AdvBlur: Adversarial Blur for Robust Diabetic Retinopathy Classification and Cross-Domain Generalization
This addresses the challenge of domain generalization for diabetic retinopathy detection, which is crucial for early treatment but often hindered by distributional variations, though it appears incremental as it builds on existing domain generalization approaches.
The paper tackled the problem of maintaining robustness in diabetic retinopathy classification across different imaging conditions by proposing AdvBlur, a method that integrates adversarial blurred images and a dual-loss function, achieving competitive performance on unseen external datasets.
Diabetic retinopathy (DR) is a leading cause of vision loss worldwide, yet early and accurate detection can significantly improve treatment outcomes. While numerous Deep learning (DL) models have been developed to predict DR from fundus images, many face challenges in maintaining robustness due to distributional variations caused by differences in acquisition devices, demographic disparities, and imaging conditions.

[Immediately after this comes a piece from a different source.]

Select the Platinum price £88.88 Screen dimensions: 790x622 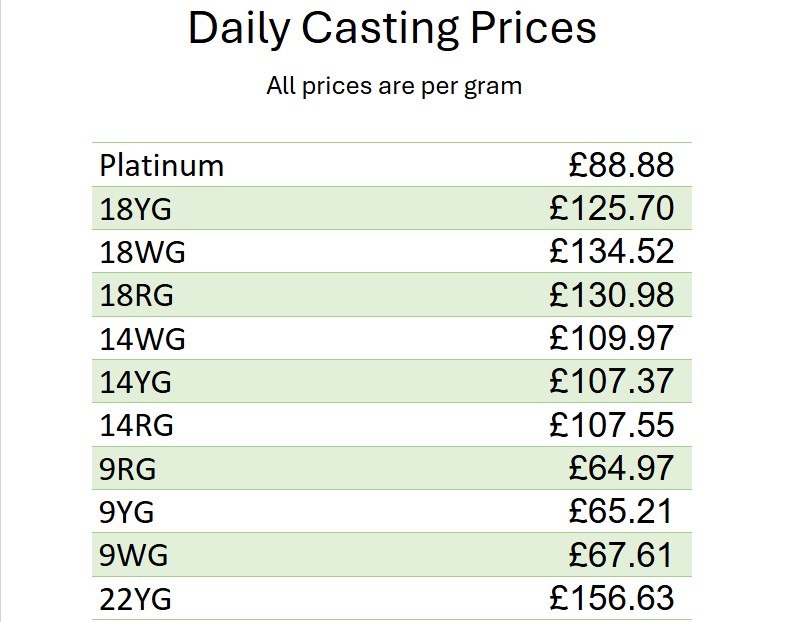[x=620, y=165]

This paper addresses this critical limitation by proposing a novel DR classification approach, a method called AdvBlur. Our method integrates adversarial blurred images into the dataset and employs a dual-loss function framework to address domain generalization. This approach effectively mitigates the impact of unseen distributional variations, as evidenced by comprehensive evaluations across multiple datasets. Additionally, we conduct extensive experiments to explore the effects of factors such as camera type, low-quality images, and dataset size. Furthermore, we perform ablation studies on blurred images and the loss function to ensure the validity of our choices. The experimental results demonstrate the effectiveness of our proposed method, achieving competitive performance compared to state-of-the-art domain generalization DR models on unseen external datasets.